### READING TEXT:
'''

Today is election day. Here’s to hoping that our next president will bear Henri’s good intentions for peace and prosperity in mind…
Ingredients (serves 6)
1 chicken
1 onion
1 leek
3 cloves of garlic
3 medium carrots
1 cup of peas
5 mushrooms (sliced)
1 courgette
rosemary, bayleaf
olive oil
glass of white wine
Lee and Perrins sauce
2 tablespoons of redcurrant jelly
seasoning to taste (sea salt, pepper and paprika)
Lightly brown the onion, garlic and mushrooms in the olive oil in a casserole dish. Add the chicken and brown on both sides. Add a good slug of Lee and Perrins and the redcurrant jelly and continue heating. Add the sliced carrots, rosemary and bayleaf and turn chicken right-side-up. Season generously and add the glass of white wine. If you don’t have any wine open, you can use apple juice for a sweeter taste, or just water with a tiny bit of chicken stock.

'''

### MATERIAL PROVIDED:

'''

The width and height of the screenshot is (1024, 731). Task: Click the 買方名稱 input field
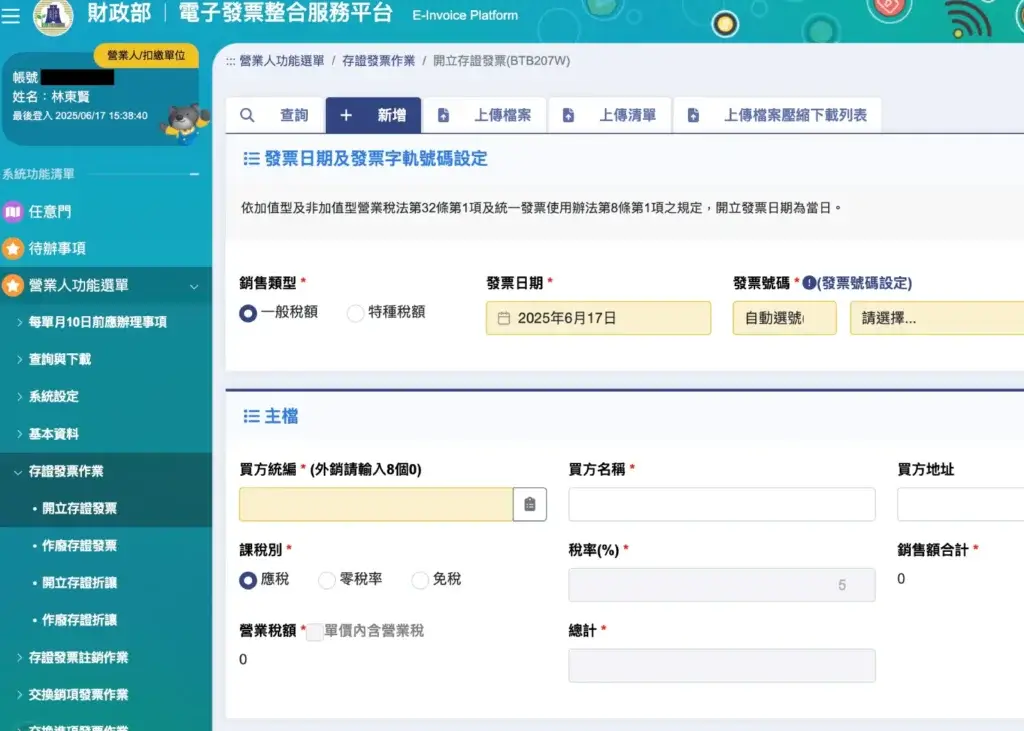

'''

### TASKS AND EXERCISES:
- 1) In the chicken recipe, turn the paragraph beginning "Lightly brown the onion" into a short numbered list of steps and keep its main facts.
- 2) According to the chicken recipe, how many people does it serve?

### RESULTS OF THE EXERCISE:
- 1)
1. Lightly brown the onion, garlic and mushrooms in olive oil in a casserole dish.
2. Add the chicken and brown it on both sides.
3. Add a good slug of Lee and Perrins and the redcurrant jelly, and keep heating.
4. Add the sliced carrots, rosemary and bayleaf, then turn the chicken right-side-up.
5. Season generously and add the glass of white wine, or use apple juice for a sweeter taste or water with a tiny bit of chicken stock.

- 2) Six.